3.3      Termination of Employment or Service.
         ------------------------------------

         (a)   Disability, Retirement and Death. Unless otherwise set forth in
               --------------------------------
the Agreement relating to a Restricted Stock Award, if the employment with or
service to the Company of the holder of such award terminates by reason of
Disability, Retirement or death, the Restriction Period shall terminate as of
the effective date of such holder's termination of employment or service and all
Performance Measures, if any, applicable to such award shall be deemed to have
been satisfied at the minimum target level.
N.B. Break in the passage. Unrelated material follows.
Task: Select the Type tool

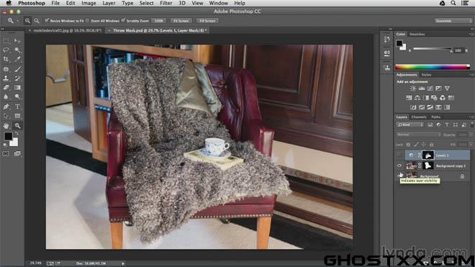Action: tap(17, 107)
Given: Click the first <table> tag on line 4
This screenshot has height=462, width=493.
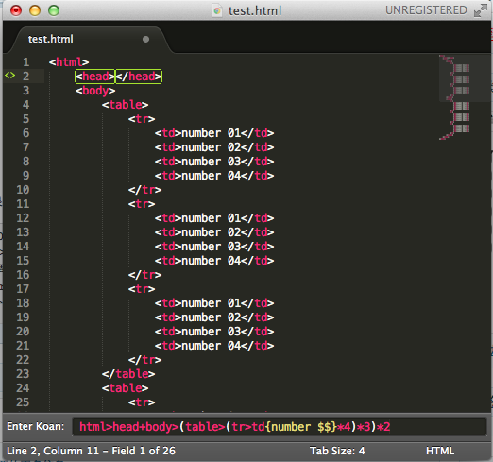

         (b)   Other Termination. Unless otherwise set forth in the Agreement
               -----------------
relating to a Restricted Stock Award, if the employment with or service to the
Company of the holder of a Restricted Stock Award terminates for any reason
other than Disability, Retirement or death, the portion of such award which is
subject to a Restriction Period on the effective date of such holder's
termination of employment or service shall be forfeited by such holder and such
portion shall be automatically canceled by the Company.


                         IV. PERFORMANCE SHARE AWARDS

4.1      Performance Share Awards. The Committee may, in its discretion, grant
         ------------------------
Performance Share Awards to Eligible Participants.

4.2      Terms of Performance Share Awards. Performance Share Awards shall be
         ---------------------------------
subject to the following terms and conditions and shall contain such additional
terms and conditions, not inconsistent with the terms of this Plan, as the
Committee shall deem advisable.

         (a)   Number of Performance Shares and Performance Measures. The number
               -----------------------------------------------------
of Performance Shares subject to any award and the Performance Measures and
Performance Period applicable to such award shall be determined by the
Committee.

         (b)   Vesting and Forfeiture. The Agreement relating to a Performance
               ----------------------
Share Award shall provide, in the manner determined by the Committee, in its
discretion, and subject to the provisions of this Plan, for the vesting of such
award, if specified Performance Measures are

                                       12
<PAGE>

satisfied or met during the specified Performance Period, and for the forfeiture
of all or a portion of such award, if specified Performance Measures are not
satisfied or met during the specified Performance Period.

         (c)   Settlement of Vested Performance Share Awards. The Agreement
               ---------------------------------------------
relating to a Performance Share Award (i) shall specify whether such award may
be settled in shares of Common Stock (including shares of Restricted Stock) or
cash or a combination thereof and (ii) may specify whether the holder thereof
shall be entitled to receive, on a current or deferred basis, dividend
equivalents, and, if determined by the Committee, interest on or the deemed
reinvestment of any deferred dividend equivalents, with respect to the number of
shares of Common Stock subject to such award. If a Performance Share Award is
settled in shares of Restricted Stock, a certificate or certificates
representing such Restricted Stock shall be issued in accordance with Section
3.2(c) and the holder of such Restricted Stock shall have such rights of a
stockholder of the Company as determined pursuant to Section 3.2(d). Prior to
the settlement of a Performance Share Award in shares of Common Stock, including
Restricted Stock, the holder of such award shall have no rights as a stockholder
of the Company with respect to the shares of Common Stock subject to such award
and shall have rights as a stockholder of the Company in accordance with Section
5.9.

4.3      Termination of Employment.
         -------------------------

         (a)   Disability, Retirement and Death. Unless otherwise set forth in
               --------------------------------
the Agreement relating to a Performance Share Award, if the employment with or
service to the Company of the holder of such award terminates by reason of
Disability, Retirement or death, all Performance Measures applicable to such
award shall be deemed to have been satisfied at the minimum target level and the
Performance Period applicable to such award shall thereupon terminate.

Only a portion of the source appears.